Phylogenomic dating and Bayesian biogeography illuminate an antitropical pattern for eucerine bees

Abstract

Aim An antitropical pattern is characterized by the occurrence of closely related taxa south and north of the tropics but absent or uncommonly represented closer to the equator, in contrast to most taxa, which tend to have their highest diversity in the tropical regions. We investigate the antitropical distribution of eucerine bees with the aim of contributing to the characterization and understanding of this pattern. Location All continents except Antarctica and Australia. Taxon Eucerine bees (Hymenoptera: Apidae: Eucerinae). Methods We carried out phylogenomic dating under two different clock models and used multiple strategies to vary matrix composition, evaluating the overlapping of divergence times estimated across models using Bhattacharyya coefficients. Lastly, we reconstructed the biogeographic history of eucerine bees using a Bayesian implementation of the DEC model.
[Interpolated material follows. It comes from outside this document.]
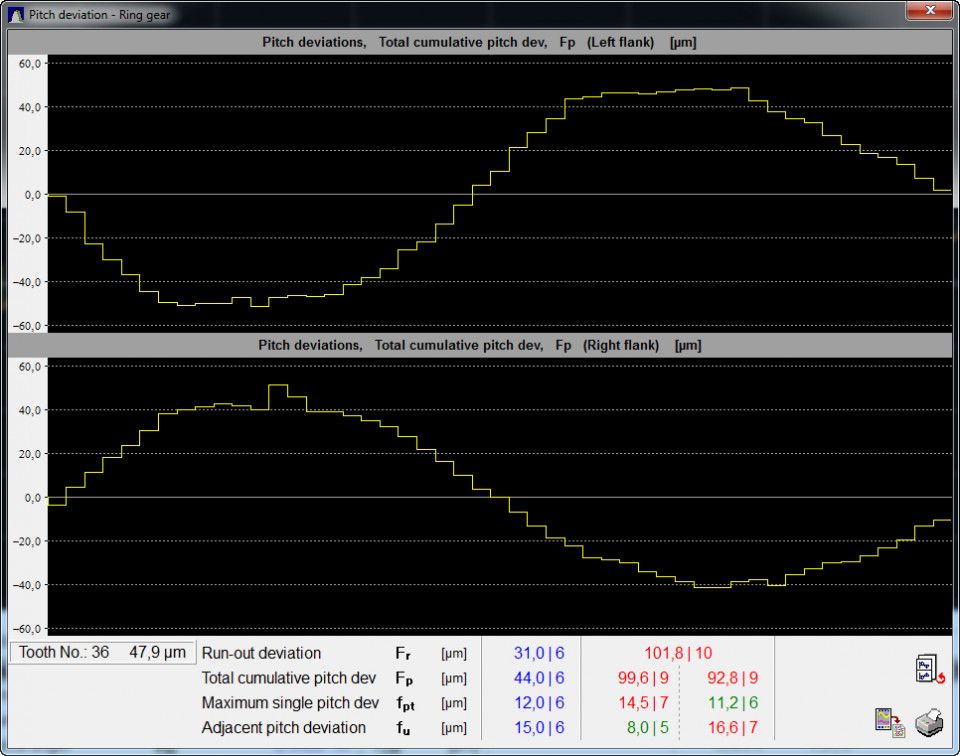
Task: Click the Adjacent pitch deviation label
Action: tap(283, 728)
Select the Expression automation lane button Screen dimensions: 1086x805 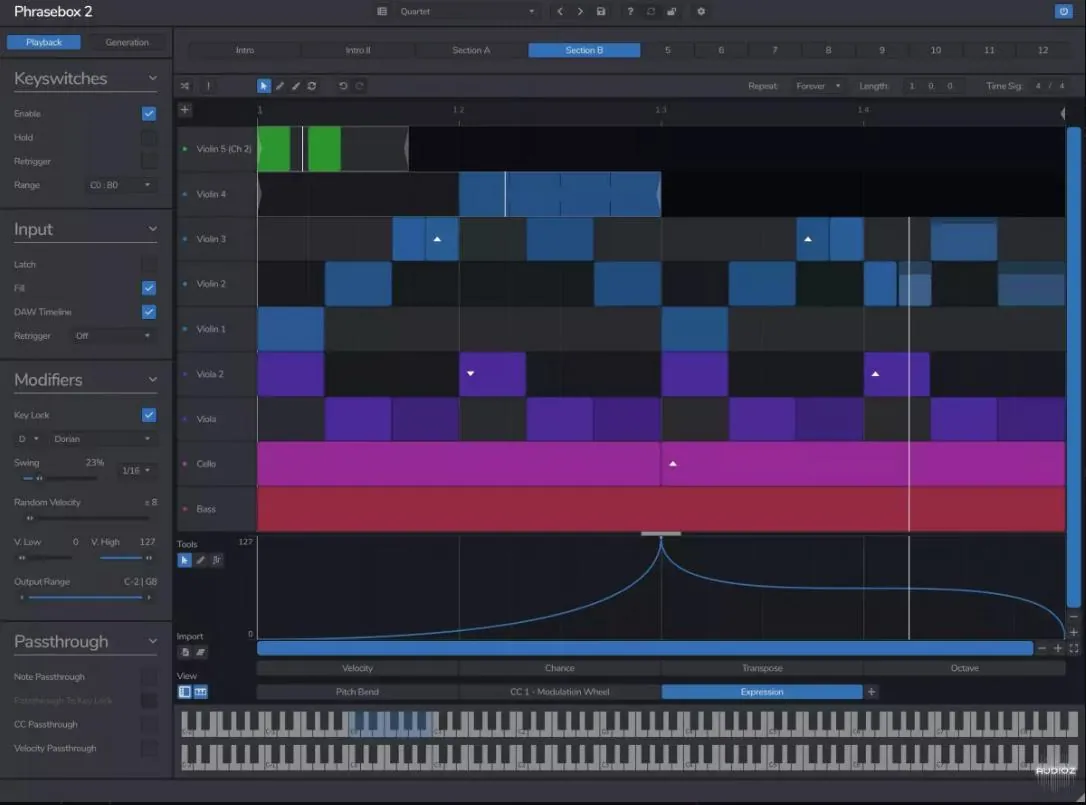pos(762,690)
Results Eucerinae is estimated to have started diversifying during the Palaeocene, with all its tribes originating during the Palaeocene/Eocene transition in southern South America. At least two range expansions happened into North America before the full closure of the Isthmus of Panama. We show that divergence between closely related groups with disjunct distributions would have happened in periods when the climate favoured the expansion of open habitats and became isolated when the forests were re-established. Main conclusions We describe the early diversification of eucerine bees, revealing an intimate association with southern South America. Events of range evolution of Eucerinae were likely affected by periods of global cooling and aridification, and palaeoclimatic and vegetational conditions probably have been more relevant to the formation of the antitropical distribution of Eucerinae than the consolidation of the Isthmus of Panama connecting the Americas. We also demonstrate that most uncertainty in divergence time estimation is not due to the amount of molecular data being used, but more likely other factors like fossil calibrations and violations of clock models.